Where top level research thrives
Superlative research institutes and a very good, broad-based research infrastructure let researchers find a research environment at the University where nothing keeps top level research from thriving. Here are just a few examples of this infrastructure:
Stuttgart Supercomputing Center
26 petaflops: Capabilities like these make the Stuttgart High Performance Computing Center’s (HLRS) “Hawk” supercomputer inaugurated in February 2020 currently Germany’s most powerful computer system. Added to this is the HLRS three-story 3D Visualization Center (CAVE) for complete three-dimensional displays of complex calculation results. Together with the high performance computing centers at Munich and Jülich, HLRS has formed the Gauss Center for Supercomputing, Europe’s most powerful supercomputing consortium.
Center for Applied Quantum Technologies (ZaQuant)

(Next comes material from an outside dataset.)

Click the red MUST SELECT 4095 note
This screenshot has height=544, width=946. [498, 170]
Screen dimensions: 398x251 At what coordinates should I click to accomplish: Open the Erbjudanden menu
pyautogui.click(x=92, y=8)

The new research building, currently in the planning stage, will have precision laboratories and offices to provide space for developing novel nano-optical quantum sensors and achieving pioneering advances in sensitivity, specificity, and energy efficiency in sensor technology.
SOFIA Stratosphere Observatory
Another globally known facility is SOFIA, the Stratosphere Observatory for Infrared Astronomy operated jointly by NASA, the American space agency, and the German Aerospace Center (DLR). SOFIA’s scientific leadership team is based on the University of Stuttgart campus. The German SOFIA Institute’s headquarters and other Stuttgart aerospace facilities are housed in the Baden Wuerttemberg Aerospace Center. Here, scientists collaborate with Baden-Wurttemberg industry in carrying out cutting edge research and development.
Powerwall at the Visualization Center
An extremely high resolution back projection wall in the VISUS visualization center of the University of Stuttgart offers a new dimension in virtual worlds. Six meters wide and 2.2 meters high, the “powerwall” lets scientists visualize extremely large masses of data and analyze them collaboratively as well as interactively.
The Stuttgart Wind Tunnel is among the world’s most powerful installations of its kind. It makes possible the investigation of aerodynamic and aeroacoustical characteristics of vehicles at speeds of up to 265 km/h.